WASHINGTON – The US Fish and Wildlife Service recently proposed removing the gray wolf from the list of threatened and endangered species after the agency confirmed gray wolf populations have successfully recovered. The gray wolf was listed under the Endangered Species Act more than 30 years ago.
State wildlife management agencies would resume responsibility for management and protection of gray wolves in states where the wolves live. The agency also proposed maintaining protection and expanding recovery efforts for the Mexican wolf in the Southwest.
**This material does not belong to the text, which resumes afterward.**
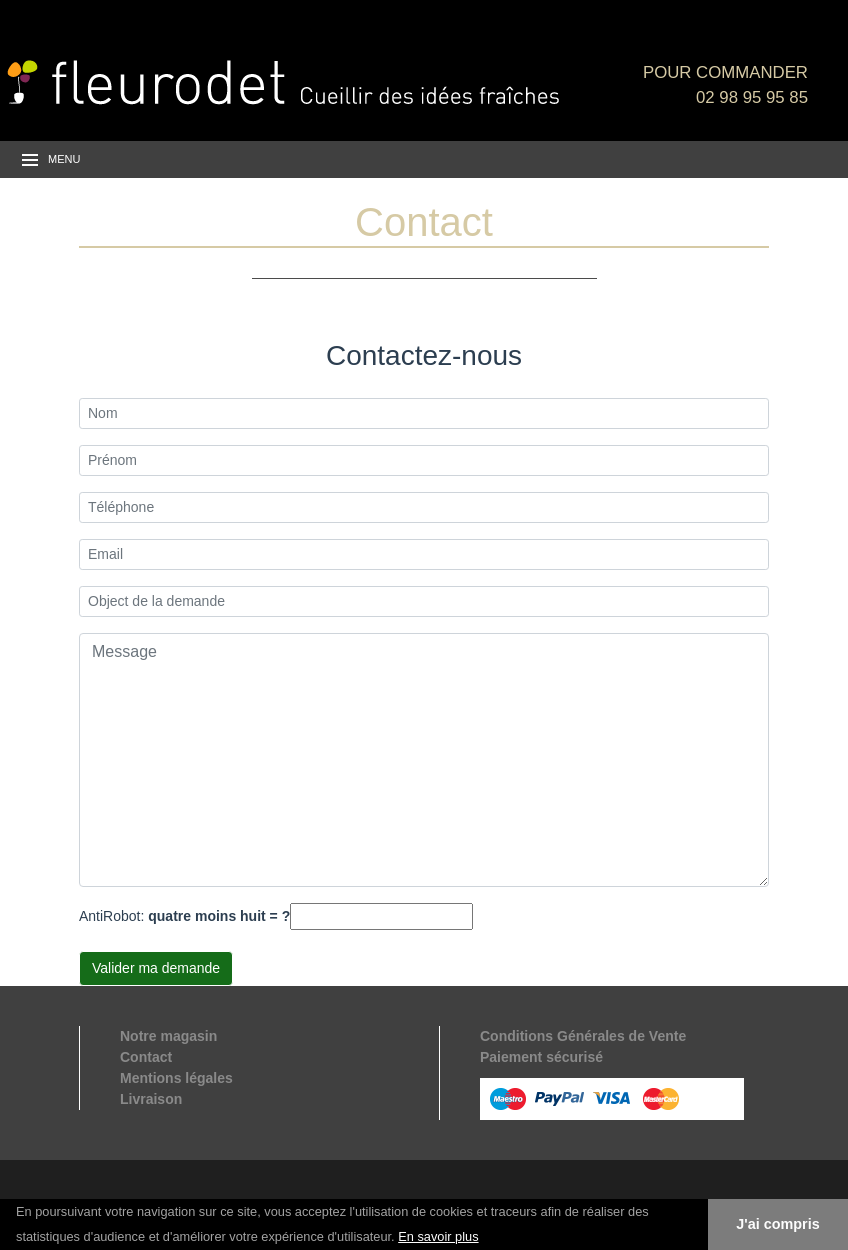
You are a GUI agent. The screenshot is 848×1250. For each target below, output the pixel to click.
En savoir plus (438, 1236)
“From the moment a species requires the protection of the Endangered Species Act, our goal is to work with our partners to address the threats it faces and ensure its recovery,” said Dan Ashe, Service director. “An exhaustive review of the latest scientific and taxonomic information shows that we have accomplished that goal with the gray wolf, allowing us to focus our work under the ESA on recovery of the Mexican wolf subspecies in the Southwest.”
The National Cattlemen’s Beef Association (NCBA) and the Public Lands Council (PLC) expressed support for the proposal, although the livestock groups said that Mexican wolves in the Southwest should also be delisted. Scott George, NCBA president, said that wolves pose a serious threat to wildlife, humans and private property, especially livestock.
“It’s time to turn management over to the states,” George said. “Wolf depredation of livestock is increasing to untenable levels in areas where wolves are still protected. We were given relief in Wyoming when it was finally delisted here. It’s only fair to allow all producers across the country that same relief.”
George added that the Mexican wolf listing is unwarranted.
"Wolf depredation threatens ranchers’ livelihoods and rural communities, as well as the economies relying on a profitable agricultural industry,” he said.
The Service will open a 90-day comment period on both proposals seeking additional scientific, commercial and technical information from the public and other interested parties. The comment period will begin after the proposed rule is published in the Federal Register.